## Assignment
A word-for-word copy of the entries is the only acceptable reply.
------ Information supplied
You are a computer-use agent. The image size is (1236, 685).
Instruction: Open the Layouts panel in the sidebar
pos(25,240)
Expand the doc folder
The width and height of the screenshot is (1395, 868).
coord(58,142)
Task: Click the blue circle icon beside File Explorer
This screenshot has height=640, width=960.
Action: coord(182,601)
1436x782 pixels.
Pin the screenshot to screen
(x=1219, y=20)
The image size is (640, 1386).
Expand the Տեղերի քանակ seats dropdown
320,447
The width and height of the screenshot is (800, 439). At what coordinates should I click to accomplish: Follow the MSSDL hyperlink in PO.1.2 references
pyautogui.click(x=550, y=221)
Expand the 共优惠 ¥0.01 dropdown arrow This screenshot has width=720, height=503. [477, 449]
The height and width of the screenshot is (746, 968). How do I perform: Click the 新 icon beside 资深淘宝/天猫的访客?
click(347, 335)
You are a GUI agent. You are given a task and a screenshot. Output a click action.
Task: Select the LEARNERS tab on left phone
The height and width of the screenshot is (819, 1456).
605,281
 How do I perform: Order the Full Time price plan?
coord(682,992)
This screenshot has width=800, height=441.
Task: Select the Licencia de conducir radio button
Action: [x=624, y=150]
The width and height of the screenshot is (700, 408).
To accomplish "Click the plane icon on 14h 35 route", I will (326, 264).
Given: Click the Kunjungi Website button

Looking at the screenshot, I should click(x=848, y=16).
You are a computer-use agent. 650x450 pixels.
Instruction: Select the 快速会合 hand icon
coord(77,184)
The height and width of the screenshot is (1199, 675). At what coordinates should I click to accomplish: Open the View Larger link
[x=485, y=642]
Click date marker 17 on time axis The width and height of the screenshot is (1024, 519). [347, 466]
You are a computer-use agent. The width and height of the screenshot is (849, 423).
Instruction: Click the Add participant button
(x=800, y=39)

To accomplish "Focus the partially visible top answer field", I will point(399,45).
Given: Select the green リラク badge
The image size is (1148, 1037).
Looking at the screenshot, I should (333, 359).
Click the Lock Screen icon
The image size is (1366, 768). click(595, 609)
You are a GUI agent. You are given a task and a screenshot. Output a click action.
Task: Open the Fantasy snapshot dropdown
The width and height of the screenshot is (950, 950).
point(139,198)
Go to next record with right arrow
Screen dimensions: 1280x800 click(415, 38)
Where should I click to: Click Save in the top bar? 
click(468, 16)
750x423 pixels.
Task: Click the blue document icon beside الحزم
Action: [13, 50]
------------
## Result of the task
You are a computer-use agent. The image size is (1236, 685).
Instruction: Open the Layouts panel in the sidebar
pos(25,240)
Expand the doc folder
The width and height of the screenshot is (1395, 868).
coord(58,142)
Task: Click the blue circle icon beside File Explorer
This screenshot has height=640, width=960.
Action: coord(182,601)
1436x782 pixels.
Pin the screenshot to screen
(x=1219, y=20)
The image size is (640, 1386).
Expand the Տեղերի քանակ seats dropdown
320,447
The width and height of the screenshot is (800, 439). At what coordinates should I click to accomplish: Follow the MSSDL hyperlink in PO.1.2 references
pyautogui.click(x=550, y=221)
Expand the 共优惠 ¥0.01 dropdown arrow This screenshot has width=720, height=503. [477, 449]
The height and width of the screenshot is (746, 968). How do I perform: Click the 新 icon beside 资深淘宝/天猫的访客?
click(347, 335)
You are a GUI agent. You are given a task and a screenshot. Output a click action.
Task: Select the LEARNERS tab on left phone
The height and width of the screenshot is (819, 1456).
605,281
 How do I perform: Order the Full Time price plan?
coord(682,992)
This screenshot has width=800, height=441.
Task: Select the Licencia de conducir radio button
Action: [x=624, y=150]
The width and height of the screenshot is (700, 408).
To accomplish "Click the plane icon on 14h 35 route", I will (326, 264).
Given: Click the Kunjungi Website button

Looking at the screenshot, I should click(x=848, y=16).
You are a computer-use agent. 650x450 pixels.
Instruction: Select the 快速会合 hand icon
coord(77,184)
The height and width of the screenshot is (1199, 675). At what coordinates should I click to accomplish: Open the View Larger link
[x=485, y=642]
Click date marker 17 on time axis The width and height of the screenshot is (1024, 519). [347, 466]
You are a computer-use agent. The width and height of the screenshot is (849, 423).
Instruction: Click the Add participant button
(x=800, y=39)

To accomplish "Focus the partially visible top answer field", I will point(399,45).
Given: Select the green リラク badge
The image size is (1148, 1037).
Looking at the screenshot, I should (333, 359).
Click the Lock Screen icon
The image size is (1366, 768). click(595, 609)
You are a GUI agent. You are given a task and a screenshot. Output a click action.
Task: Open the Fantasy snapshot dropdown
The width and height of the screenshot is (950, 950).
point(139,198)
Go to next record with right arrow
Screen dimensions: 1280x800 click(415, 38)
Where should I click to: Click Save in the top bar? 
click(468, 16)
750x423 pixels.
Task: Click the blue document icon beside الحزم
Action: [13, 50]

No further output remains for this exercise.